Tariff Costs: The company expects tariff cost impacts for 2025 to be between $35 million and $45 million, influenced by various tariff changes including Section 232 steel tariffs and proposed copper tariffs.
Supply Chain Exposure to China: The company is working to reduce its direct material supply chain exposure from China, aiming for less than 2%-3% of cost of goods sold from China by the end of 2026. This ongoing transition could pose challenges.
Customer Ordering Patterns: Some customers ordered ahead of price increases, which could lead to uneven demand and potential inefficiencies in operations and supply chain.
Full Year Guidance: The company is raising its full-year guidance for sales, EBITDA, and free cash flow. Core sales growth is expected to be at least 5% year-over-year. Adjusted EBITDA is projected to be between $420 million and $430 million, and free cash flow is anticipated to be approximately $300 million.
Third Quarter 2025 Guidance: Core sales growth and adjusted EBITDA margin are expected to be similar to the second quarter of 2025, reflecting the construction cycle in the U.S.
Tariff Impact and Supply Chain Adjustments: The tariff cost impact for 2025 is expected to be between $35 million and $45 million, a $10 million reduction from prior estimates.

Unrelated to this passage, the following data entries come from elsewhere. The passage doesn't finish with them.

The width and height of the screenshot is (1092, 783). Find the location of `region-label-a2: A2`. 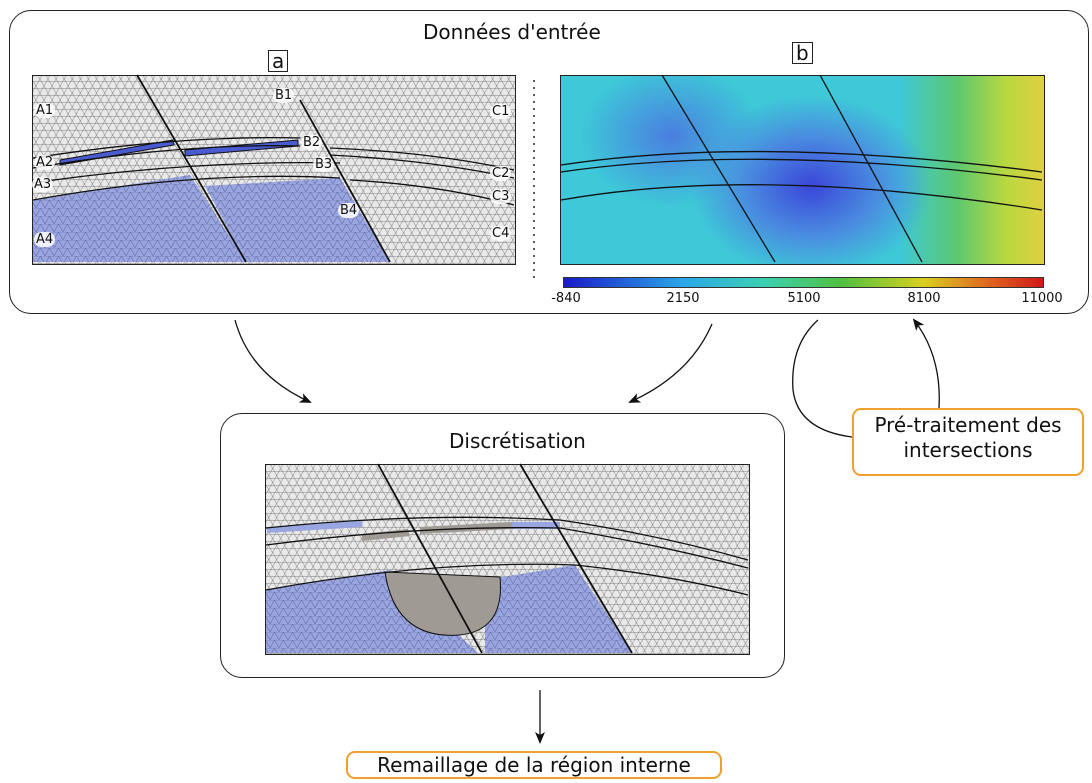

region-label-a2: A2 is located at coordinates (45, 162).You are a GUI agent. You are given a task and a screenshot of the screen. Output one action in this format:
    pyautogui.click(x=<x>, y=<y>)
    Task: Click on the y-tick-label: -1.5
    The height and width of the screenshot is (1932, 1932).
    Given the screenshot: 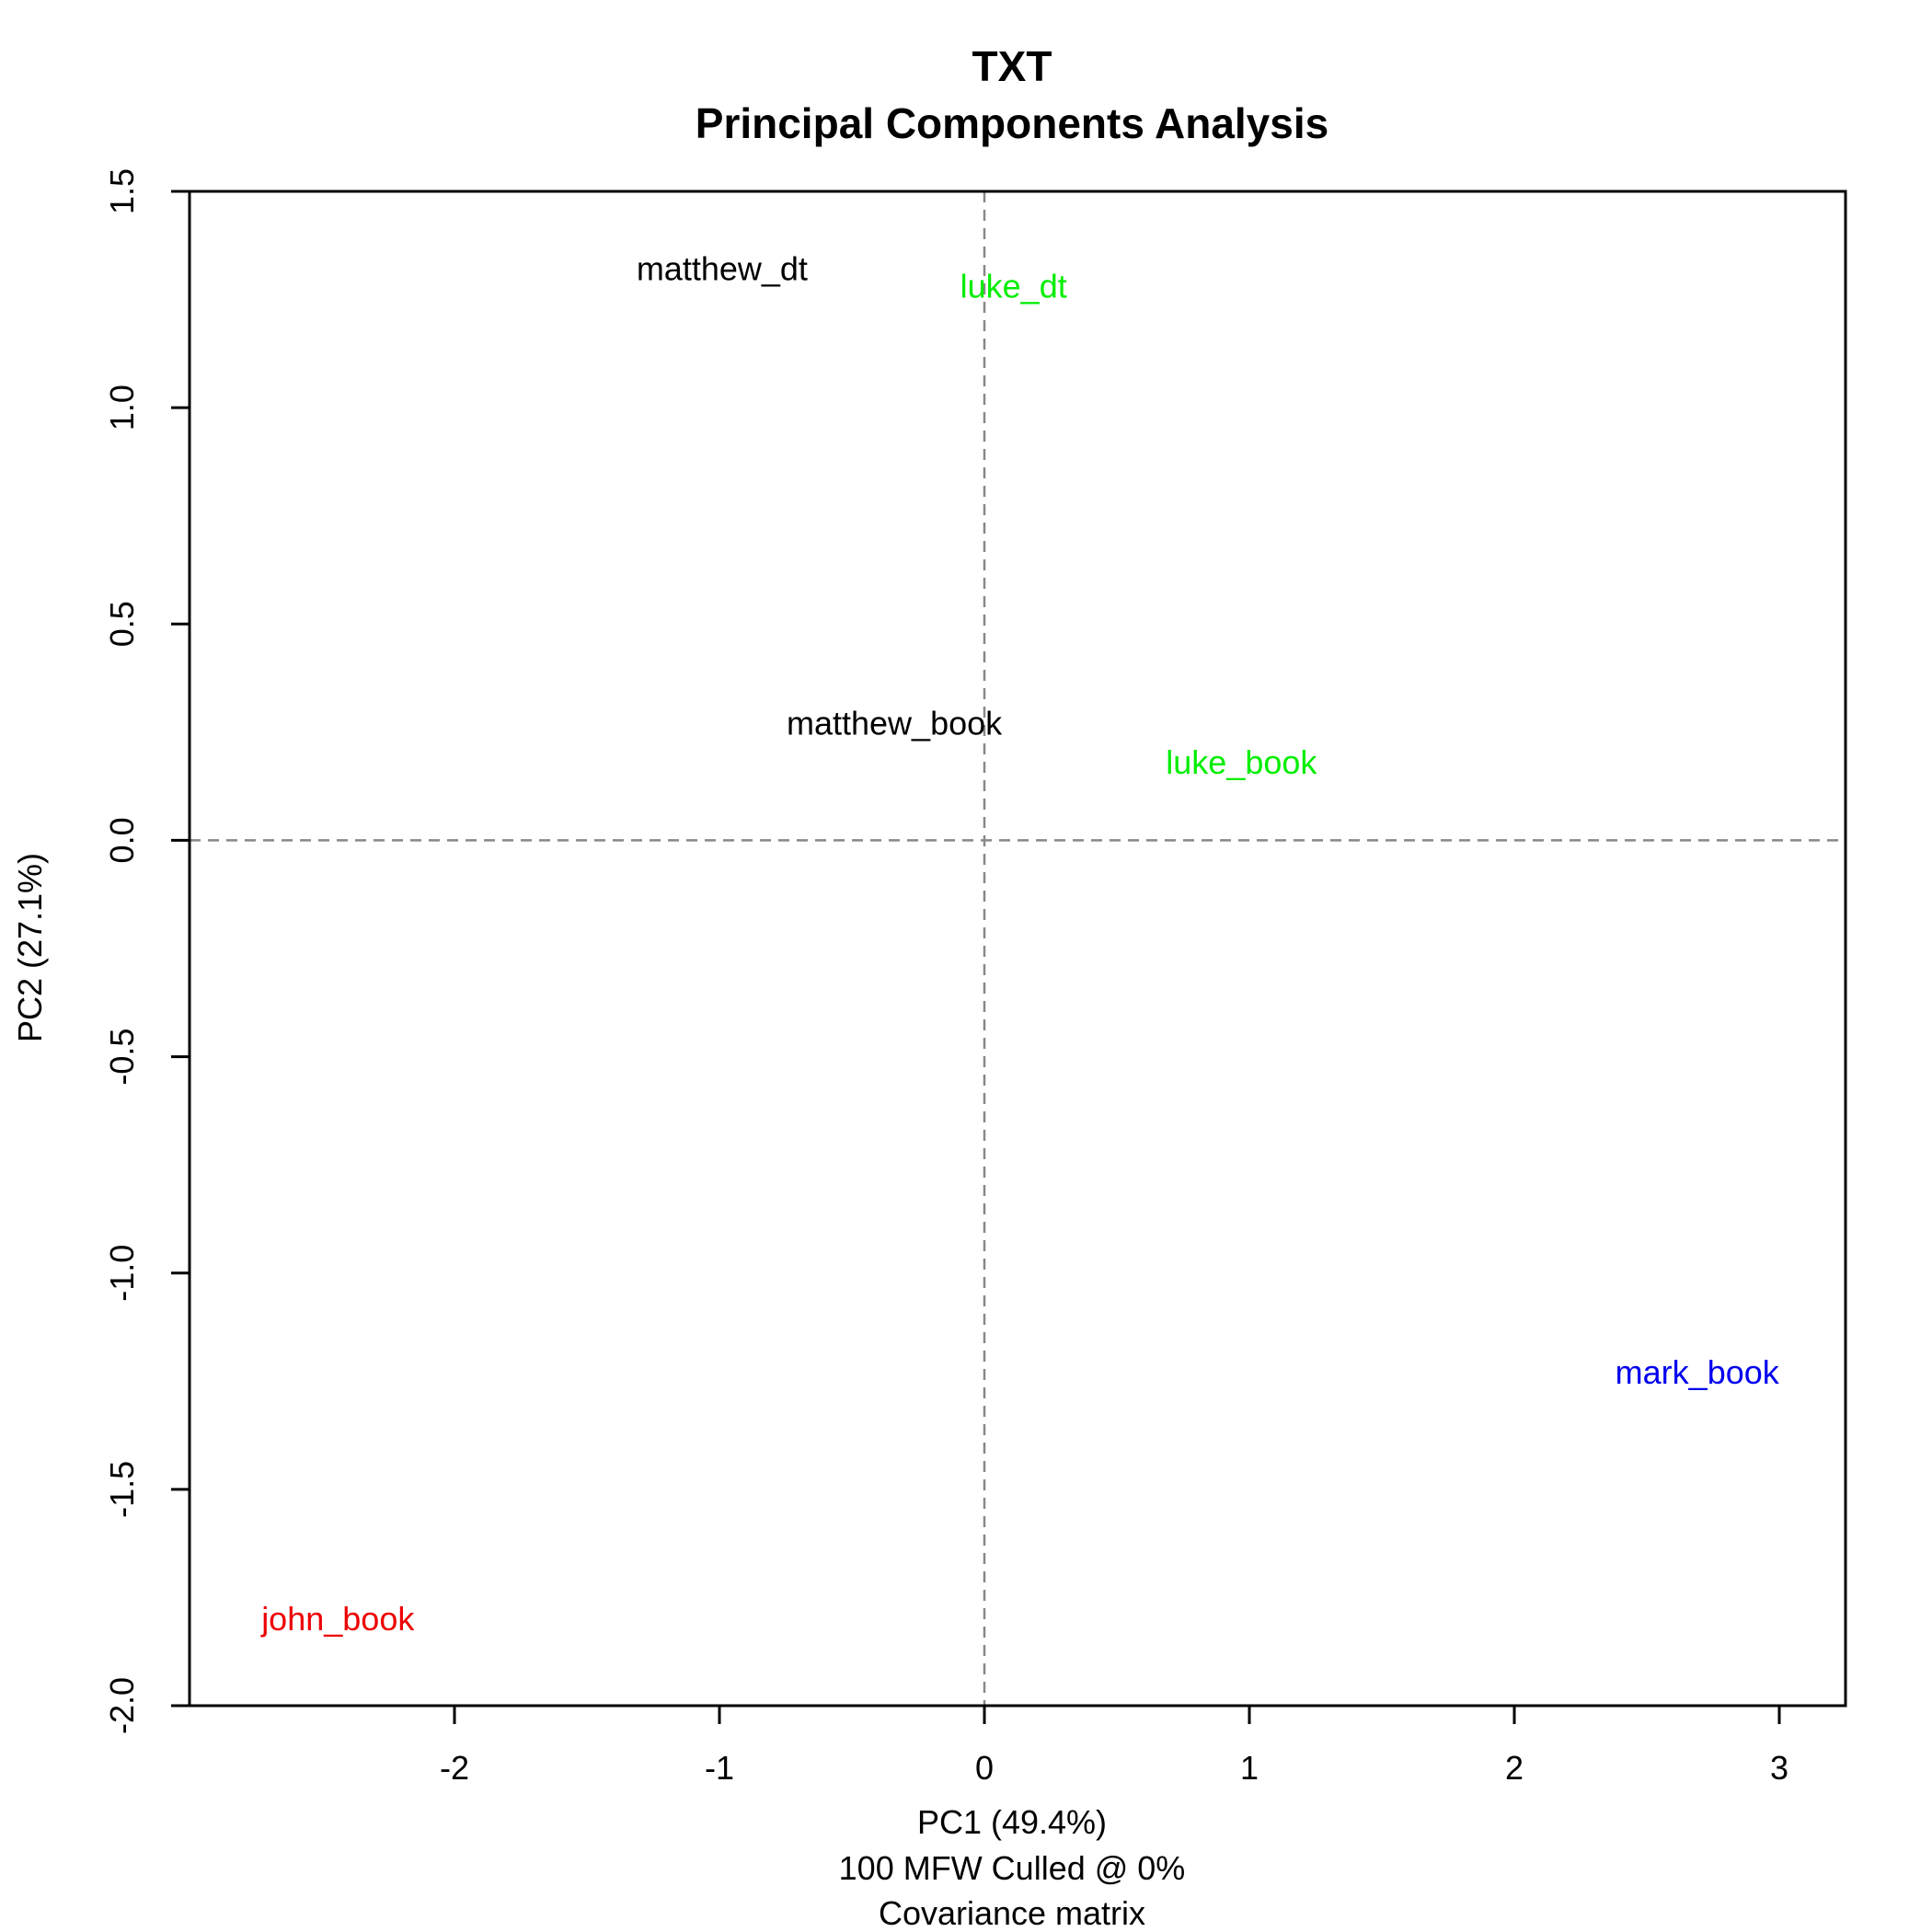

The company is on track to reduce its direct material supply chain exposure from China to less than 2%-3% of cost of goods sold by the end of 2026.
Product Launch and Market Trends: The company has launched the Elkay Pro Filtration system, which includes significant enhancements such as faster filter changes, longer filter life, and improved aesthetics. This product is expected to drive customer adoption and enhance attachment rates over time.

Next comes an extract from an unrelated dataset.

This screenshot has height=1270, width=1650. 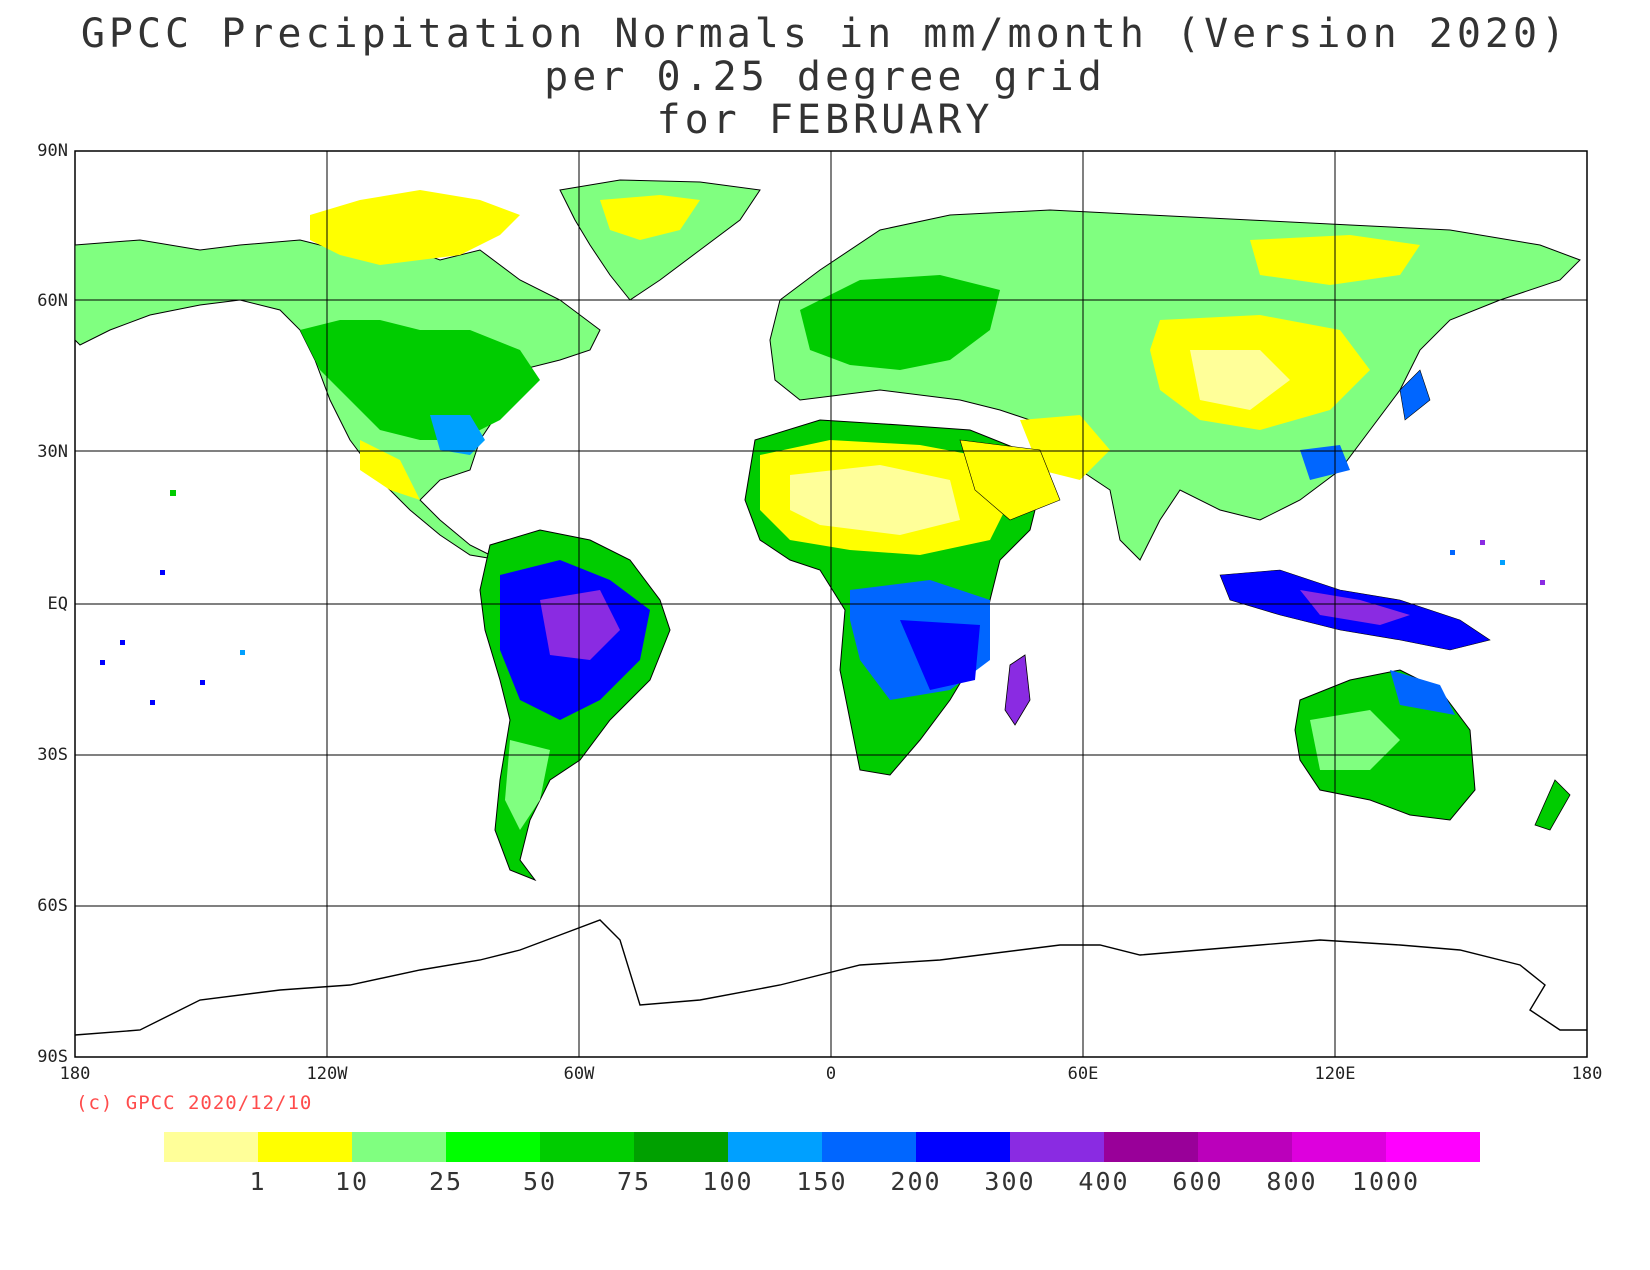 I want to click on colorbar-tick-label: 100, so click(x=728, y=1182).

Share Repurchase: Our 0.7x leverage is inclusive of the $33 million we deployed to repurchase shares in the quarter.
The earnings call reveals strong financial performance with EBITDA growth, increased free cash flow, and expanded margins. The company's strategic initiatives, such as reducing tariff impacts and launching new products, are well-received. Share repurchases and dividend hikes show confidence in financial health. Despite some management vagueness, the overall sentiment is positive, supported by raised guidance and strong product uptake.
The earnings call summary indicates positive sentiment overall. Basic financial performance shows growth across all product categories, with significant unit volume growth and sustainable share gains. The product development update is optimistic, with double-digit growth in new filtration offerings. Market strategy remains robust, with M&A readiness and strong end-market outlooks. Financial health is stable, with balanced inventory and positive margin expectations. The shareholder return plan is not explicitly detailed, but the overall narrative suggests confidence in continued growth, leading to a positive stock price movement prediction.
The earnings call indicates strong financial performance with an 8% increase in adjusted EBITDA and a 100 basis points margin expansion. The company is actively reducing exposure to China, which is a proactive risk management strategy. Despite some market challenges, the company's guidance remains optimistic with continued growth in institutional markets. The significant share repurchase and dividend increases further support a positive outlook. However, uncertainties around tariffs and economic factors are noted, but overall sentiment leans positive given the strategic actions and financial health.
The earnings call reveals strong financial performance with a 4% organic sales growth and significant margin expansion. The company is committed to shareholder returns, evidenced by a 12.5% dividend increase and substantial share repurchases. While economic factors and market uncertainty are acknowledged, the Q&A highlights sustained demand and growth, particularly in drinking water products. The management's confidence in future pricing and supply chain savings supports positive sentiment. Despite some vague responses, the overall outlook is optimistic, suggesting a likely stock price increase of 2% to 8% over the next two weeks.